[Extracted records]
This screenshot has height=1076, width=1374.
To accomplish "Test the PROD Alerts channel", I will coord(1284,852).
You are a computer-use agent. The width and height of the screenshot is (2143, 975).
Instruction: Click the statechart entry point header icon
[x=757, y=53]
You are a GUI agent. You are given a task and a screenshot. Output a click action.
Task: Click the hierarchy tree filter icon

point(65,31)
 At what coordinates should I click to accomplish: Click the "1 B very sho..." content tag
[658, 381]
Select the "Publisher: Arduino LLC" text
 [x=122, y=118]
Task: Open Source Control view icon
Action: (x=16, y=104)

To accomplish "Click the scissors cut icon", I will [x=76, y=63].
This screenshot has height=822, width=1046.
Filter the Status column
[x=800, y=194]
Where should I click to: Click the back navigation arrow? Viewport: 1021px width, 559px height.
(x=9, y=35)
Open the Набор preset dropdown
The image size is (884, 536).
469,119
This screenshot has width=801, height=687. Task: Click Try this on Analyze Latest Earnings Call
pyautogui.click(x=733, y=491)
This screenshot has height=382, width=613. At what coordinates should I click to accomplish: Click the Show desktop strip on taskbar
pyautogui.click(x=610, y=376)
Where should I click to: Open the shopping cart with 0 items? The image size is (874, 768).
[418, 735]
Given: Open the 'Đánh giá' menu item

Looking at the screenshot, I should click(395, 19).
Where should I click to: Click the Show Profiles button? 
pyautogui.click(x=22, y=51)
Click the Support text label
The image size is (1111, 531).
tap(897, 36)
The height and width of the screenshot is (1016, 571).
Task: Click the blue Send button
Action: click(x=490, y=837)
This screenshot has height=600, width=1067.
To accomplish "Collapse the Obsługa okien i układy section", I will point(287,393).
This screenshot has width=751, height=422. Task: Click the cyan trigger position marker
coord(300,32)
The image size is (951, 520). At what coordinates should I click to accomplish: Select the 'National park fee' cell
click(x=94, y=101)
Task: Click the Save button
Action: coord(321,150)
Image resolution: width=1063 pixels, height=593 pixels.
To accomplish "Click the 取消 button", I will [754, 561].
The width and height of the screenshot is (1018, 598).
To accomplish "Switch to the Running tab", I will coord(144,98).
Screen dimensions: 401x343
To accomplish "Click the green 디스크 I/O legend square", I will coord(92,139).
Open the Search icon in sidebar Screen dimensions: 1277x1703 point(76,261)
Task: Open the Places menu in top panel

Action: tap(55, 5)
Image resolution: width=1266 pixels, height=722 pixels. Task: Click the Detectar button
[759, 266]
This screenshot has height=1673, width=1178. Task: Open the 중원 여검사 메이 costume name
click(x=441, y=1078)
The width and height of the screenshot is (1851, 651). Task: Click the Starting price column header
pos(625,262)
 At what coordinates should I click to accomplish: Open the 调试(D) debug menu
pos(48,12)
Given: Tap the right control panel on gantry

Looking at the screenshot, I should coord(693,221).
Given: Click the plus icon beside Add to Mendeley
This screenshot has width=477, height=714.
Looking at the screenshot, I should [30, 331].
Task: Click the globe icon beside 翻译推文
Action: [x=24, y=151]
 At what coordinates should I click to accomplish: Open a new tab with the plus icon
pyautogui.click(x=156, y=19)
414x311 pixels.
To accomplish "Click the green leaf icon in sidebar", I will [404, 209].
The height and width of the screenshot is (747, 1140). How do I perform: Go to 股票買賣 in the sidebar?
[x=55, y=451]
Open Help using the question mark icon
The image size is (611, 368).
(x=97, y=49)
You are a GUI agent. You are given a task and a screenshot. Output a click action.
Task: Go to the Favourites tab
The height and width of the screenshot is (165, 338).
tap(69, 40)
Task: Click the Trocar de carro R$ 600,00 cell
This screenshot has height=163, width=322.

**Exercise details**
Restate the line containing "The height and width of the screenshot is (747, 1140)." and every remaining line of the records word for word. Add nothing.

**Result**
The height and width of the screenshot is (747, 1140). How do I perform: Go to 股票買賣 in the sidebar?
[x=55, y=451]
Open Help using the question mark icon
The image size is (611, 368).
(x=97, y=49)
You are a GUI agent. You are given a task and a screenshot. Output a click action.
Task: Go to the Favourites tab
The height and width of the screenshot is (165, 338).
tap(69, 40)
Task: Click the Trocar de carro R$ 600,00 cell
This screenshot has height=163, width=322.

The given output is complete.